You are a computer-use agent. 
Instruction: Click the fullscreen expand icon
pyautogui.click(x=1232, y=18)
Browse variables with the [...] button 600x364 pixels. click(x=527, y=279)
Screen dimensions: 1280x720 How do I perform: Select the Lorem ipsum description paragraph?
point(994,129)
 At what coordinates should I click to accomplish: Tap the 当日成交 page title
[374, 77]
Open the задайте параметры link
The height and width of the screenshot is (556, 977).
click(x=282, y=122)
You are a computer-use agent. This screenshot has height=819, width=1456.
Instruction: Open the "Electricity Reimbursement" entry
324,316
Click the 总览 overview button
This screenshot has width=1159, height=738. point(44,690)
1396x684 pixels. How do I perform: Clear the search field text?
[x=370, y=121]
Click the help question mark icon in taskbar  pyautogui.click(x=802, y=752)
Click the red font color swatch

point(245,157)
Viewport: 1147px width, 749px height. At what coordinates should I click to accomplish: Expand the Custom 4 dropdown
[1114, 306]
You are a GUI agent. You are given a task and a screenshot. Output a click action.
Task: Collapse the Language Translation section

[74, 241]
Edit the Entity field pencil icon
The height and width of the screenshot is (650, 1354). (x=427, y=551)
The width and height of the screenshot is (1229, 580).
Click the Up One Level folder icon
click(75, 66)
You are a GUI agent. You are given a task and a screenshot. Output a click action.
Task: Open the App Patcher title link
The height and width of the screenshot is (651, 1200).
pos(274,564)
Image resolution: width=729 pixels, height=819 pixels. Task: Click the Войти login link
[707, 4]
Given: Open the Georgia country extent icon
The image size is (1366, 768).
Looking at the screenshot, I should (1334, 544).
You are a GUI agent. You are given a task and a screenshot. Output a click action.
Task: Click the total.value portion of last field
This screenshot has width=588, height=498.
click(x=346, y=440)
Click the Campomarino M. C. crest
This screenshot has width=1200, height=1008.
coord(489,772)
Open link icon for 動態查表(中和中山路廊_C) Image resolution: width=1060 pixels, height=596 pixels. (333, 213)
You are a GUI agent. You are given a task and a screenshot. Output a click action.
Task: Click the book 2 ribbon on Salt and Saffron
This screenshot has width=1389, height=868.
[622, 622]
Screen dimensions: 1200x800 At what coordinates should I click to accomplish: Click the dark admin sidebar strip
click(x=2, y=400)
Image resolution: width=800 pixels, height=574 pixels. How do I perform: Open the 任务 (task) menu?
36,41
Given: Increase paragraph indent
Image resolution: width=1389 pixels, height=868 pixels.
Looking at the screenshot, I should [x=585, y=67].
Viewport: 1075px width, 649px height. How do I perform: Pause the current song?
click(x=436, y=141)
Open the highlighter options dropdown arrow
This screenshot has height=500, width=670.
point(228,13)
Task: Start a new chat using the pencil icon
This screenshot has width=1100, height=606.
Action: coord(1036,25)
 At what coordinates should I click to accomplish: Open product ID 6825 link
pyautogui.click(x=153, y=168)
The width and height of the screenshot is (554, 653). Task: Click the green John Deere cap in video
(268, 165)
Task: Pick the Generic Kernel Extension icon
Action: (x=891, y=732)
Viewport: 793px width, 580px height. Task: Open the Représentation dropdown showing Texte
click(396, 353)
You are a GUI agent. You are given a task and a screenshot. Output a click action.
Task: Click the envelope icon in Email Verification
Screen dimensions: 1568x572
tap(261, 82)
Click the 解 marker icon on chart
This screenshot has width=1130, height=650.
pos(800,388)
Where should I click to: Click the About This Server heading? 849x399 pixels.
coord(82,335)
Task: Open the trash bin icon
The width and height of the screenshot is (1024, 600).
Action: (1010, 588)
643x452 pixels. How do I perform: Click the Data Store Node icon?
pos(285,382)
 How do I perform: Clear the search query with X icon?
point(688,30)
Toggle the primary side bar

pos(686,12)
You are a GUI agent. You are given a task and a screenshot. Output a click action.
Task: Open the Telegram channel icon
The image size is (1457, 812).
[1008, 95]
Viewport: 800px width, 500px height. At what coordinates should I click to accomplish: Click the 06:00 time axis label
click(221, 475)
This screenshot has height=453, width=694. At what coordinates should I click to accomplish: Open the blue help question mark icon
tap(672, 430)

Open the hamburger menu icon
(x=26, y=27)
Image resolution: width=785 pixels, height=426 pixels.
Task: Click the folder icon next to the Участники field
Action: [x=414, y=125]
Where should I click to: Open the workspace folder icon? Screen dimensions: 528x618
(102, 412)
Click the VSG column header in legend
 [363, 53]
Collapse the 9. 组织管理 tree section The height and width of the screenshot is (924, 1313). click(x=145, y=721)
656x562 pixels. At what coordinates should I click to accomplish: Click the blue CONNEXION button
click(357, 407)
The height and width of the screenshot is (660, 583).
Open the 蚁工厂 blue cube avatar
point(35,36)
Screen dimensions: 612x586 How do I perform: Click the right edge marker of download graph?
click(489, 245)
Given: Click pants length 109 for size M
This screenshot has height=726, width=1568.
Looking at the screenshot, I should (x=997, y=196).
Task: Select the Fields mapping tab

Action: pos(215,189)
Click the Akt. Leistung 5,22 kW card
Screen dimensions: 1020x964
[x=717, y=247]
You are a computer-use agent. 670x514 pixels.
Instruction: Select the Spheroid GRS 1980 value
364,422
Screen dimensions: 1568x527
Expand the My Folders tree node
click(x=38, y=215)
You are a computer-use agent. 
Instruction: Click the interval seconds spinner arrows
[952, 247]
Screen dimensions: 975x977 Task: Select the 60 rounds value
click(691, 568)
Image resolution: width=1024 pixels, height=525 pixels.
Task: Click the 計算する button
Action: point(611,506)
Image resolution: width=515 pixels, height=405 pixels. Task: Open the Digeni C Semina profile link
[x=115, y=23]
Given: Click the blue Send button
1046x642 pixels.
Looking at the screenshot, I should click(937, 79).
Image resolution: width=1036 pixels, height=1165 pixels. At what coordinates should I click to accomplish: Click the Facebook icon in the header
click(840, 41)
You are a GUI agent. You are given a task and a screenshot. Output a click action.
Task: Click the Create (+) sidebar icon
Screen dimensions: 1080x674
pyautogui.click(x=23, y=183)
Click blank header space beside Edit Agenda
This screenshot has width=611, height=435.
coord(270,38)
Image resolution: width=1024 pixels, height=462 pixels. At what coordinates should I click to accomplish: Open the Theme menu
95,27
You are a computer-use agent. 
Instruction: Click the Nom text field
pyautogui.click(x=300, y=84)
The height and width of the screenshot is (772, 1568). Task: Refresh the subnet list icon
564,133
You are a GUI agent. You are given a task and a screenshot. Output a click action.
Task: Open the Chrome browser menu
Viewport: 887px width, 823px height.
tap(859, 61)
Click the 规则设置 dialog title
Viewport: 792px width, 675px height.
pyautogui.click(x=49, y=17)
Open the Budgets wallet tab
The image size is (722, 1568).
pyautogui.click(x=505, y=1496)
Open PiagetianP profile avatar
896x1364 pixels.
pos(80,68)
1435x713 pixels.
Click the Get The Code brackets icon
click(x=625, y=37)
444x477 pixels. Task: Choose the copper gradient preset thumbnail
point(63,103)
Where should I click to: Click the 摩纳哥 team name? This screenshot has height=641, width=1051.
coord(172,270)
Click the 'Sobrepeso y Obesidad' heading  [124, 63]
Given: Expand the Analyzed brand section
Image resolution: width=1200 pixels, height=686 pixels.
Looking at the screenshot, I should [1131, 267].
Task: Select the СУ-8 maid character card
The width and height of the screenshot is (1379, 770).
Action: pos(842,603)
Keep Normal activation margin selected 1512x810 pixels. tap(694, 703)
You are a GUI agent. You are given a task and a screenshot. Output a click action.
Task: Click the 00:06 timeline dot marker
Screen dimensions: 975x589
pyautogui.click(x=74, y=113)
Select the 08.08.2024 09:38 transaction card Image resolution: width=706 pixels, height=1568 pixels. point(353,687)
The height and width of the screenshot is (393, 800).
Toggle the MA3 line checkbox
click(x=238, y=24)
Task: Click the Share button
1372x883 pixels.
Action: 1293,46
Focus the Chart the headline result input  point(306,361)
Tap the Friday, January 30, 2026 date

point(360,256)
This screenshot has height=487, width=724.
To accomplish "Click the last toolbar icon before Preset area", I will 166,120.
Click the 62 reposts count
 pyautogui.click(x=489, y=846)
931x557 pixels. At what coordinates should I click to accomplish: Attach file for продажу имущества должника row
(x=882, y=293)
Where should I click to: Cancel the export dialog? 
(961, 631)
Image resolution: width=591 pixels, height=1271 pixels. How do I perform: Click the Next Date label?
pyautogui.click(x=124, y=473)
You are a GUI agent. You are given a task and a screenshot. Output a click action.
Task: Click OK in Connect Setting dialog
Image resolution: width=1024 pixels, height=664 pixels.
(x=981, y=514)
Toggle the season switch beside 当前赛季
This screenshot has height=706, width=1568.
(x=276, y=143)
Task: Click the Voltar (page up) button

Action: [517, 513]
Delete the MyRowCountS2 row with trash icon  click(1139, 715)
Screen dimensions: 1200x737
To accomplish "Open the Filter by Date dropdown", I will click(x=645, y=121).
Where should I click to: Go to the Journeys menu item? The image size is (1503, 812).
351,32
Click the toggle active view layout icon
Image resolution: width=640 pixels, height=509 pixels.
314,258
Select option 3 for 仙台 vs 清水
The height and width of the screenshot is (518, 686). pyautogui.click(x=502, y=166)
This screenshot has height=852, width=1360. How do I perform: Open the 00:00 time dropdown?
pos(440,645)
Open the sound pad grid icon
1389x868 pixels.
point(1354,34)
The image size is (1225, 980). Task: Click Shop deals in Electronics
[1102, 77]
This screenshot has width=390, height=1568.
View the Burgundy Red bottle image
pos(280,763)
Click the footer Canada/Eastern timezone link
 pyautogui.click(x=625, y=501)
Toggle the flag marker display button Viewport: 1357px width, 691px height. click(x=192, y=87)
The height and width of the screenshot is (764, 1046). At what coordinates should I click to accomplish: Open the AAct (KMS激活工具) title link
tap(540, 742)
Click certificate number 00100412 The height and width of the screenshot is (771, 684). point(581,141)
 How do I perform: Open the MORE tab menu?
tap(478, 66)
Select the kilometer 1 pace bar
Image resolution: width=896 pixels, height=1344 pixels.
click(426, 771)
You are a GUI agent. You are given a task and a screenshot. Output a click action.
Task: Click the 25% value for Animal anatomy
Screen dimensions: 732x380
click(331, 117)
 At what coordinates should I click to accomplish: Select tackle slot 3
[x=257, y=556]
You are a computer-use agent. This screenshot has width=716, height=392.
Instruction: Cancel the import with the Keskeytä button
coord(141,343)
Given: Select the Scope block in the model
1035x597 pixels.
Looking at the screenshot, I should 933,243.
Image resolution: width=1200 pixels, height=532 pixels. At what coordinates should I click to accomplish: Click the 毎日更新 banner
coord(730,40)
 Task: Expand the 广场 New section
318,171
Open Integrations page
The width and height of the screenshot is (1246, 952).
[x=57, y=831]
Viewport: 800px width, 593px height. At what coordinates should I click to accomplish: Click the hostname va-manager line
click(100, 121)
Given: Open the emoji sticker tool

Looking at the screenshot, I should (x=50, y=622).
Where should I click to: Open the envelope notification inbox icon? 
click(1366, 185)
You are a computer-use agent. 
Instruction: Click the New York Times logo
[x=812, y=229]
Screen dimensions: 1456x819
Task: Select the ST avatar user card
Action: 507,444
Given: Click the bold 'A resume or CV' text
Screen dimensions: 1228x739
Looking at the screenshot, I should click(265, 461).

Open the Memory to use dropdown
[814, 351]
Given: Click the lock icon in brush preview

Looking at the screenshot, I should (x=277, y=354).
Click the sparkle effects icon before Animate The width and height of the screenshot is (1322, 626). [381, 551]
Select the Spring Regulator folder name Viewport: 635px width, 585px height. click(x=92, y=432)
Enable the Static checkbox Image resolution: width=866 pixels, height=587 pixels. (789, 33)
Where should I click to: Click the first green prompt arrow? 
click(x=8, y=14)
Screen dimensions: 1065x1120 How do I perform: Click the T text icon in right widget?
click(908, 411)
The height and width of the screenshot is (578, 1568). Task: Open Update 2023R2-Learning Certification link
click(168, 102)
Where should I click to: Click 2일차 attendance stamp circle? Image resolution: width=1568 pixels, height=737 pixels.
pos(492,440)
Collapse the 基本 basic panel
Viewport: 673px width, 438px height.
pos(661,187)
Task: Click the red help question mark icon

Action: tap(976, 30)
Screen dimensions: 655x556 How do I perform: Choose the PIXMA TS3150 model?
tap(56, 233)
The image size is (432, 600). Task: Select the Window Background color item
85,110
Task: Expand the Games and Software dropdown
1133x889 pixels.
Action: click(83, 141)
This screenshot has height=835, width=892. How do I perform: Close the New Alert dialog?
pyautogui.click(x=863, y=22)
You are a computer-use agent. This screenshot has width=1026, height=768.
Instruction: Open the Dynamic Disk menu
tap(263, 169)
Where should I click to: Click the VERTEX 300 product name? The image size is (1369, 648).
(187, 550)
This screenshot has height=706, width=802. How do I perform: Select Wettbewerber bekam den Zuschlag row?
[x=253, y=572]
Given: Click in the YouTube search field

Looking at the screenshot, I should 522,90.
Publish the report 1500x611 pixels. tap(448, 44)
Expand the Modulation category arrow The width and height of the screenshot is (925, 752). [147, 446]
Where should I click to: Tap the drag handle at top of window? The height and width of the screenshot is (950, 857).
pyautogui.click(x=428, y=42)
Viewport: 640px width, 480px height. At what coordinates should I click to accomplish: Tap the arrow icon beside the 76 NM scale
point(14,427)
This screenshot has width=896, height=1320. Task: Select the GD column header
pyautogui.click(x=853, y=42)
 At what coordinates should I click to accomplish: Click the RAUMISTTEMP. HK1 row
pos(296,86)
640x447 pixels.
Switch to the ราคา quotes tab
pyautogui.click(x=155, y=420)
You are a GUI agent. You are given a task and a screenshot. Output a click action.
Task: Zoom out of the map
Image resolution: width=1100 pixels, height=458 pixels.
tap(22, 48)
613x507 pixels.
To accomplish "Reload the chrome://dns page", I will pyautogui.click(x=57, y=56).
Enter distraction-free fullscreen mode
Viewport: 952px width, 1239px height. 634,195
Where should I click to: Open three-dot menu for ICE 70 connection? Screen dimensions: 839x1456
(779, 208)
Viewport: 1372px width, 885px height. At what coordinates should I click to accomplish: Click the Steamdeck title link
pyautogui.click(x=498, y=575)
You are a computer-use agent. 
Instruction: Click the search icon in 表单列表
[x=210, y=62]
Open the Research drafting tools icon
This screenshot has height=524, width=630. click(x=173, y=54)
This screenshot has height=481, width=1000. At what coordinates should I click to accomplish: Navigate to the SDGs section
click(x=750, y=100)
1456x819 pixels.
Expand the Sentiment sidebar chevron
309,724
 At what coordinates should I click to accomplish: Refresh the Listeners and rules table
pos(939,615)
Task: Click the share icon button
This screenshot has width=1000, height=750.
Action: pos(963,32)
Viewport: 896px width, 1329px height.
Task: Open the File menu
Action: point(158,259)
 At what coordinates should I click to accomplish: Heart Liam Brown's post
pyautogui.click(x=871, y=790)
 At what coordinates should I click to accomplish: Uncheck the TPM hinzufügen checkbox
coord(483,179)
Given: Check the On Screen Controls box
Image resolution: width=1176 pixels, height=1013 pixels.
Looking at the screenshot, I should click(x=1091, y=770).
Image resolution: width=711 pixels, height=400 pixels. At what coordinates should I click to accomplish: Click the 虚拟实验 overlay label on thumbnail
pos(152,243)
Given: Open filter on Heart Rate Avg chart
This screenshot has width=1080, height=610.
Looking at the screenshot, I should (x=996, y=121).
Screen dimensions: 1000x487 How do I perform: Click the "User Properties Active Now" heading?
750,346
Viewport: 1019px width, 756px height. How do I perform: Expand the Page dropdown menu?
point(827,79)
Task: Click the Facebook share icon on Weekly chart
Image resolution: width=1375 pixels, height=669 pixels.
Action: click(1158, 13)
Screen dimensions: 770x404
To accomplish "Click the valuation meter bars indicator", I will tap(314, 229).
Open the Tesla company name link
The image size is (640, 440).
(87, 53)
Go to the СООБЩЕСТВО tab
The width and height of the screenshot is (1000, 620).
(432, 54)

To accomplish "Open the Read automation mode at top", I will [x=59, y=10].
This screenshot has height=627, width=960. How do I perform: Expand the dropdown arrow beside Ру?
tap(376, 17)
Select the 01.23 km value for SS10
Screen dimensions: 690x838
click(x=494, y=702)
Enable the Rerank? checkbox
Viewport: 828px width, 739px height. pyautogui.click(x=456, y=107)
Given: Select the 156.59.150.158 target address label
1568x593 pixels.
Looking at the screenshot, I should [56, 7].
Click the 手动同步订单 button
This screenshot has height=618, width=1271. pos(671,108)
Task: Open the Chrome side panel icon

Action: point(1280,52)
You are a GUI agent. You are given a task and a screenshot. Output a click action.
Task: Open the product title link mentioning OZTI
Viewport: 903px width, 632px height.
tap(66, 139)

**WORK REQUIRED**
What is needed is an exact copy of the lines from the start of the listing through the line where "Browse variables with" sits, please, both end lines included and nothing more.

**SOLUTION**
You are a computer-use agent. 
Instruction: Click the fullscreen expand icon
pyautogui.click(x=1232, y=18)
Browse variables with the [...] button 600x364 pixels. click(x=527, y=279)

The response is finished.